Morphological development and maturation of the GABAergic synapses in the mouse cerebellar granular layer

Abstract

In the adult central nervous system (CNS), gamma-amino butyric acid (GABA) is a predominant inhibitory neurotransmitter, which regulates glutamatergic activity. Recent studies have revealed that GABA serves as an excitatory transmitter in the immature CNS, and is involved in brain morphogenesis. To elucidate how GABA exerts its effect on immature neurons and how GABAergic synapses are formed, we examined both development of pre- and post-synaptic elements of the GABAergic synapses formed between granule and Golgi cells in the mouse cerebellar granular layer. Immunohistochemistry for glutamic acid decarboxylase (GAD) demonstrated that GABA was localized throughout the Golgi cells before postnatal day 7 (P7), and became confined to the axon terminals during the second postnatal week.
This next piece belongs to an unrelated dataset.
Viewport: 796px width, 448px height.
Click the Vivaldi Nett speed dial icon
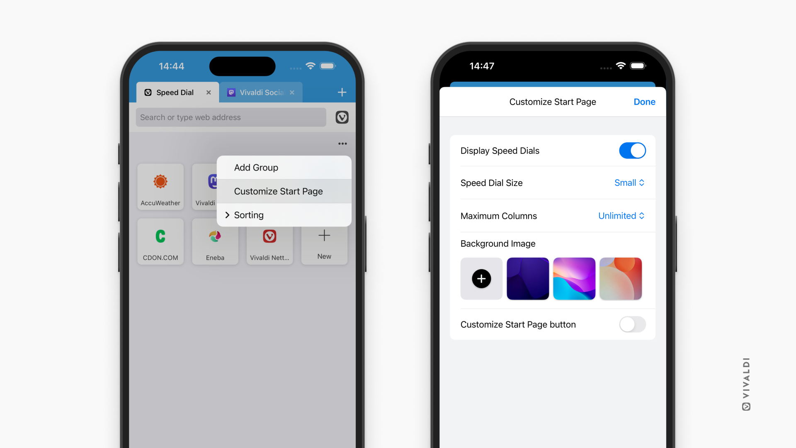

Electron microscopic analysis demonstrated that GABAergic synapses were clearly detected at P10. In situ hybridization and immunohistochemistry for the GABA(A) receptor alpha1 and alpha6 subunits, which are mainly involved in inhibitory synaptic transmission, demonstrated that both subunits appeared at P7. Distribution of both subunits expanded in the granular layer with special reference to the development of GABAergic synapses. Furthermore, the majority of the subunits accumulated adjacent to the GABAergic terminals. These results suggested that in the granular layer, GABA might be non-synaptically secreted from Golgi cell axons and dendrites during the first postnatal week. From the second postnatal week, GABA is synaptically released and begins to mediate inhibitory transmission. Furthermore, it was suggested that GABAergic innervation could initiate expression and trafficking of the GABA(A) receptors containing the alpha1 and alpha6 subunits.